Classic comfort food, but vegan!

Vegan Mac and Cheese is just as quick to prepare as the boxed version! Tossed with a quick creamy sauce, everyone loves this dairy-free alternative. Recipe is from Detoxinista and serves 6-8. Consider adding some steamed broccoli to make the dish healthier and more colorful!

INGREDIENTS

  • 1 1/2 cups raw cashews

  • 3 tablespoons fresh lemon juice

  • ¾ cup water

  • 1 1/2 teaspoons fine sea salt

  • 1/4 cup nutritional yeast

  • 1/2 teaspoon chili powder

  • 1/4 teaspoon garlic powder (or ½ clove garlic)

  • 1/4 teaspoon turmeric

  • pinch of cayenne pepper (optional)

  • 1/2 teaspoon spicy brown mustard (optional)

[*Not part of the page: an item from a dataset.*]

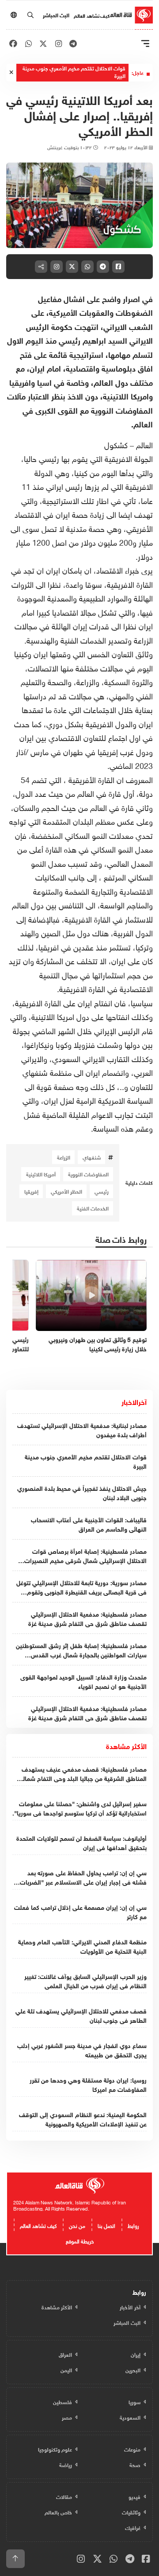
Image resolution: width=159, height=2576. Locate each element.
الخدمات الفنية (93, 1208)
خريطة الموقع (80, 2240)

  • 16 ounces Elbow or shell pasta of choice (gluten-free, if needed)

INSTRUCTIONS

  1. Prepare the pasta according to package directions. Be sure to add a tablespoon of salt to the cooking water, so the noodles will be well seasoned.

  2. While the pasta is cooking, combine the cashews, lemon juice, water, salt, nutritional yeast, chili powder, garlic, turmeric, cayenne (if using), and mustard in a high speed blender and blend until silky smooth. If the mixture is too thick, add another tablespoon or two of water and blend again.

  3. Once the pasta is tender, drain and return it to the pot. Stir in the cheese sauce, and adjust any seasoning to taste. Serve warm, with any toppings or add-ins you like, such as steamed broccoli. Enjoy!

Note: Leftovers can be stored in an airtight container in the fridge for up to 1 week. The mac and cheese will thicken when chilled, so you may need to add a splash of water when reheating it on the stove top, plus an extra sprinkle of salt.